Tribunal Administratif de Paris — Décision N° TA75-2608016

mardi 24 mars 2026

JuridictionTribunal Administratif de Paris
SectionTribunal Administratif de Paris
N° DossierTA75-2608016
TypeDécision
RecoursExcès de pouvoir
PublicationD
Avocat requérantHAIK

Résumé IA

**Sujet principal** : Demande de suspension en référé d'un refus de renouvellement de titre de séjour étudiant pour une ressortissante algérienne. **Juridiction** : Tribunal administratif de Paris (formation de référé). **Solution retenue** : Le juge des référés a rejeté la demande de suspension. Il a estimé que, malgré la situation d'urgence liée à l'irrégularité du séjour, la requérante n'avait pas soulevé de moyen créant un doute sérieux sur la légalité de la décision préfectorale. **Textes appliqués** : La décision s'appuie principalement sur les conditions de l'article L. 521-1 du code de justice administrative (urgence et doute sérieux sur la légalité). Elle examine également le fondement du refus au regard du code de l'entrée et du séjour des étrangers et du droit d'asile, et non de l'accord franco-algérien de 1968 invoqué par la requérante.

Texte intégral

Vu la procédure suivante :

Par une requête, enregistrée le 16 mars 2026 et des pièces complémentaires, enregistrées le 23 mars 2028, Mme A... B..., représentée par Me Haik, demande à la juge des référés, sur le fondement des dispositions de l’article L. 521-1 du code de justice administrative :

1°) d’ordonner la suspension de l’exécution de la décision du 13 janvier 2026 par laquelle le préfet de police a rejeté sa demande de renouvellement de titre de séjour ;

2°) d’enjoindre au préfet de police de lui délivrer une autorisation provisoire de séjour et de travail dans un délai d’un mois à compter de la notification de l’ordonnance à intervenir, sous astreinte de 50 euros par jour de retard, jusqu’à ce qu’il soit statué sur la requête en annulation ;

3°) d’enjoindre, à défaut, au préfet de police de procéder au réexamen de sa situation dans le délai de quinze jours à compter de la notification de l’ordonnance à intervenir, sous astreinte de 50 euros par jour de retard et de lui délivrer, dans l’attente, une autorisation provisoire de séjour et de travail ;

4°) de mettre à la charge de l’Etat la somme de 1 200 euros au titre de l’article L. 761-1 du code de justice administrative.

Elle soutient que :

Sur l’urgence :
- la présomption d’urgence lui est acquise dès lors qu’il s’agit d’un refus de renouvellement de titre de séjour et qu’elle se trouve en situation irrégulière depuis l’expiration de son attestation de prolongation d’instruction.

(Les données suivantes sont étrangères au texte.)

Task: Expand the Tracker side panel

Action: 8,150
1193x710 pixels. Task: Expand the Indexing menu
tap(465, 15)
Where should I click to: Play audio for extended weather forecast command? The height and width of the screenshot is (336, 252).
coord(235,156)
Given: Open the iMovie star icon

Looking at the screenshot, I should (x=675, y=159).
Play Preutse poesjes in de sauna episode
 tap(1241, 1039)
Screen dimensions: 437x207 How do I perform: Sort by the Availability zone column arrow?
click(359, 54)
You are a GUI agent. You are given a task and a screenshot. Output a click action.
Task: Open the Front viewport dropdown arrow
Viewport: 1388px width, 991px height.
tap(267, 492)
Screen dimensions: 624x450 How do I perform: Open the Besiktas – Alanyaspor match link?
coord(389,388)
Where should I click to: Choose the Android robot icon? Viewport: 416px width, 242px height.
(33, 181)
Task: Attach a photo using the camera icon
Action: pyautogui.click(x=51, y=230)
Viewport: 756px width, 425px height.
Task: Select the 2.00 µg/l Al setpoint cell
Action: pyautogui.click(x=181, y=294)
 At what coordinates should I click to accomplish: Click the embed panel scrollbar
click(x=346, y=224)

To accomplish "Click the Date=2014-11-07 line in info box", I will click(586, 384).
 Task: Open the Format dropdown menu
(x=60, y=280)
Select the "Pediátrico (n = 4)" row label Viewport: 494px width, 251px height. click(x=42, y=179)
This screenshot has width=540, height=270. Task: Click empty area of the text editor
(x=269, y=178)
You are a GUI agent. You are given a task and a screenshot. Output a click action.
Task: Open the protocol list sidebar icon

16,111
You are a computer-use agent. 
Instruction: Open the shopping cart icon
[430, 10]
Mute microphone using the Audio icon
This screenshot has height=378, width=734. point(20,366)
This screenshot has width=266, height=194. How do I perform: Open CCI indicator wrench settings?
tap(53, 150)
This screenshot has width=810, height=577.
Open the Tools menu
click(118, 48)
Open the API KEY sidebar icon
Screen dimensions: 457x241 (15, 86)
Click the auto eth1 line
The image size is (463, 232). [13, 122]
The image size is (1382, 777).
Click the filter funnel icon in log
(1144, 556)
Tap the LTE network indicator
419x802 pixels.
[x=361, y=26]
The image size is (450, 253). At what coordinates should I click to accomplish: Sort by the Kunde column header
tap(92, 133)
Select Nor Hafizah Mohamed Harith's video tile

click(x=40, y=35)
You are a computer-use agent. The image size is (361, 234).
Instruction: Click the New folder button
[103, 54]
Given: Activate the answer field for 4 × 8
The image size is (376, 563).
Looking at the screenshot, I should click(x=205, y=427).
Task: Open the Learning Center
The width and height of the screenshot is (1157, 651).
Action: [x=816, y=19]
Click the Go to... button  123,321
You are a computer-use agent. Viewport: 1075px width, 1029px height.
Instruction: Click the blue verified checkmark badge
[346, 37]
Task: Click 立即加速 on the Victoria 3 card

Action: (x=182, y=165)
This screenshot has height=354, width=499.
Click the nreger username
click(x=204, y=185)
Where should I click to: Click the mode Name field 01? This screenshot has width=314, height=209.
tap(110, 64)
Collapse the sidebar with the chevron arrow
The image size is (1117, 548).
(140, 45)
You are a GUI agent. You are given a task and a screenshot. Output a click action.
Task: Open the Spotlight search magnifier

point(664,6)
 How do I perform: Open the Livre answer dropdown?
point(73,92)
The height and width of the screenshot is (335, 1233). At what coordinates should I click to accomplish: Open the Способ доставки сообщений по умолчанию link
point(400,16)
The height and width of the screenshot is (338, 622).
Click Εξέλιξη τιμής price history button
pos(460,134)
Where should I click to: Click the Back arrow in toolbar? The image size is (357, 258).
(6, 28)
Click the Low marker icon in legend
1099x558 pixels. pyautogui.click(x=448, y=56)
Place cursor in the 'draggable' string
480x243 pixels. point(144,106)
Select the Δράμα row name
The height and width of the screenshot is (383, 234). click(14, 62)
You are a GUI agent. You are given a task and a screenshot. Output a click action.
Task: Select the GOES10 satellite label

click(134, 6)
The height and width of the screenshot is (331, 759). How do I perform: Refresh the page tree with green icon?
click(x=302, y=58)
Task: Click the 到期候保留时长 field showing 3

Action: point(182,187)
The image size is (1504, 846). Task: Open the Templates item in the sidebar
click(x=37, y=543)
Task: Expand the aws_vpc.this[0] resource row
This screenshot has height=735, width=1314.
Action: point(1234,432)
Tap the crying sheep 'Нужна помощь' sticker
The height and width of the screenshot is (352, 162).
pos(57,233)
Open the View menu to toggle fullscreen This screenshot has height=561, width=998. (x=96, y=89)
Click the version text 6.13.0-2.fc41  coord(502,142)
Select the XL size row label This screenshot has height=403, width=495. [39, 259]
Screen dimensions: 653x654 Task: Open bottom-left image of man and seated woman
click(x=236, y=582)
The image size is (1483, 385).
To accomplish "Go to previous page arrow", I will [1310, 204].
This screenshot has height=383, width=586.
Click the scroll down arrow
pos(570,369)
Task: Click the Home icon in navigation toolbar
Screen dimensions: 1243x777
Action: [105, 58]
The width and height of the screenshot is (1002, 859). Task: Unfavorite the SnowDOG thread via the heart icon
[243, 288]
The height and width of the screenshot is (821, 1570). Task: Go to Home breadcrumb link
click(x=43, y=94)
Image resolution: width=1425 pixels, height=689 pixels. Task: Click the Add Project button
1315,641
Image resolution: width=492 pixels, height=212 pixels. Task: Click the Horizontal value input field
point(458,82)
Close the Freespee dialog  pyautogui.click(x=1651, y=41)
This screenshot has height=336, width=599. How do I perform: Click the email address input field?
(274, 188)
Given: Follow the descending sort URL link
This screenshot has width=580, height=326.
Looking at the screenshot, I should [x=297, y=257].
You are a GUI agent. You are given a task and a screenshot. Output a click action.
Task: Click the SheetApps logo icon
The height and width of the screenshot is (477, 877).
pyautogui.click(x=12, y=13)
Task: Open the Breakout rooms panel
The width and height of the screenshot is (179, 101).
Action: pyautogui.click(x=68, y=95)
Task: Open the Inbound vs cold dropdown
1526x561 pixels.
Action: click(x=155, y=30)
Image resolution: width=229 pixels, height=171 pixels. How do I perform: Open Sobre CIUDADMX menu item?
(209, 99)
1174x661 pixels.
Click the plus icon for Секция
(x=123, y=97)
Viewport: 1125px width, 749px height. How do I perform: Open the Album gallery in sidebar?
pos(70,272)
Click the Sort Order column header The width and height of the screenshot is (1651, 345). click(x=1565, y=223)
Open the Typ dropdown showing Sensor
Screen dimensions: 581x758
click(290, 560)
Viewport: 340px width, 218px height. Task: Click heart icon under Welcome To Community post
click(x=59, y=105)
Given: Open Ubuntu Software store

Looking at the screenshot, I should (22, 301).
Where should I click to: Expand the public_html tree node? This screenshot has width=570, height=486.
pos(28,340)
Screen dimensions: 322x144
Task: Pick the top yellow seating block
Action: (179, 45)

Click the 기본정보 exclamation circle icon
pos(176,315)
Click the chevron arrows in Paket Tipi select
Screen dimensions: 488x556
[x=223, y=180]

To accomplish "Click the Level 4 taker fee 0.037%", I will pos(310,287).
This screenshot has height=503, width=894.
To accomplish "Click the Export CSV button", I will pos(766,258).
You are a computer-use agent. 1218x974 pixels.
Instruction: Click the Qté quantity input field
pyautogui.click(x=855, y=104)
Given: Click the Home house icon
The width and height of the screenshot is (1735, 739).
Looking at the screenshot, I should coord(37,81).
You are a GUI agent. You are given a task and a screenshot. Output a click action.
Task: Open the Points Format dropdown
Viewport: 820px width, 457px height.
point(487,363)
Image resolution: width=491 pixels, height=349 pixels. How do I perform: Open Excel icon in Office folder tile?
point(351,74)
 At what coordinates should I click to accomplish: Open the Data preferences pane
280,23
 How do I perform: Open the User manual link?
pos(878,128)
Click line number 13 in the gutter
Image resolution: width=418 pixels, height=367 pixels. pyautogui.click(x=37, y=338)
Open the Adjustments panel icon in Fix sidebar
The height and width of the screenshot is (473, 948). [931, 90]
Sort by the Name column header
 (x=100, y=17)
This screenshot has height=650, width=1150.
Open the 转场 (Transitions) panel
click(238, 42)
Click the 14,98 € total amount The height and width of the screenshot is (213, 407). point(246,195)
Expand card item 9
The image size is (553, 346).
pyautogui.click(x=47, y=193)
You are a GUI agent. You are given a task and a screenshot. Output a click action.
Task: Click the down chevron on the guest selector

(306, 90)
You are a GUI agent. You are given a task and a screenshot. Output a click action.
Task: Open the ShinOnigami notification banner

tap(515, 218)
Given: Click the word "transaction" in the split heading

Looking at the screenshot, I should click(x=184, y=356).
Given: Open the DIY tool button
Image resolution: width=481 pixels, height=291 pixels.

Sur le moyen propre à créer un doute sérieux sur la légalité de la décision contestée :
- la décision contestée a été prise par une autorité incompétente ;
- elle est insuffisamment motivée ;
- elle est entachée d’erreurs de fait et d’une erreur de droit tirée de l’application par le préfet de police du code de l’entrée et du séjour des étrangers et du droit d’asile et non de l’accord franco-algérien du 27 décembre 1968 ;
- elle est entachée d’une erreur d’appréciation et d’une erreur manifeste d’appréciation ;
- elle méconnaît les stipulations du Titre III de l’accord franco-algérien du 27 décembre 1968 ;
- elle méconnaît les stipulations de l’article 8 de la convention européenne de sauvegarde des droits de l’homme et des libertés fondamentales.


Le préfet de police a produit des pièces, enregistrées le 23 mars 2026.


Vu :
- les autres pièces du dossier ;
- la requête enregistrée le 13 février 2026 sous le n°2604613 par laquelle Mme B... demande l’annulation de la décision attaquée.

Vu :
- la convention européenne de sauvegarde des droits de l’homme et des libertés fondamentales ;
- l’accord franco-algérien du 27 décembre 1968 modifié ;
- le code de l’entrée et du séjour des étrangers et du droit d’asile ;
- le code de justice administrative.

La présidente du tribunal a désigné Mme Perfettini pour statuer sur les demandes de référé.

Les parties ont été régulièrement averties de l’audience.

Ont été entendus au cours de l’audience publique tenue le 23 mars 2026 en présence de Mme Lagrède, greffière d’audience :

- le rapport de Mme Perfettini, juge des référés ;
- les observations de Me De Freitas substituant Me Haik et représentant Mme B..., qui conclut aux mêmes fins que par la requête par les mêmes moyens et ajoute que le préfet a relevé à tort que l’intéressée avait redoublé par trois fois et n’avait obtenu aucun diplôme alors qu’il ressort des pièces produites qu’elle a atteint le niveau d’une licence 2 et que, après une réorientation, elle a progressé dans le nouveau cycle d’études entamé en 2024 ;
- les observations de Me Murat (Cabinet Centaure Avocats SEL) représentant le préfet de police qui conclut au rejet de la requête en faisant valoir, en particulier, que le moyen tiré du choix d’une base légale erronée est infondé en ce qui concerne la décision attaquée et que, par ailleurs, le dossier de l’intéressée ne fait pas apparaître une validation d’études ou une délivrance de diplôme.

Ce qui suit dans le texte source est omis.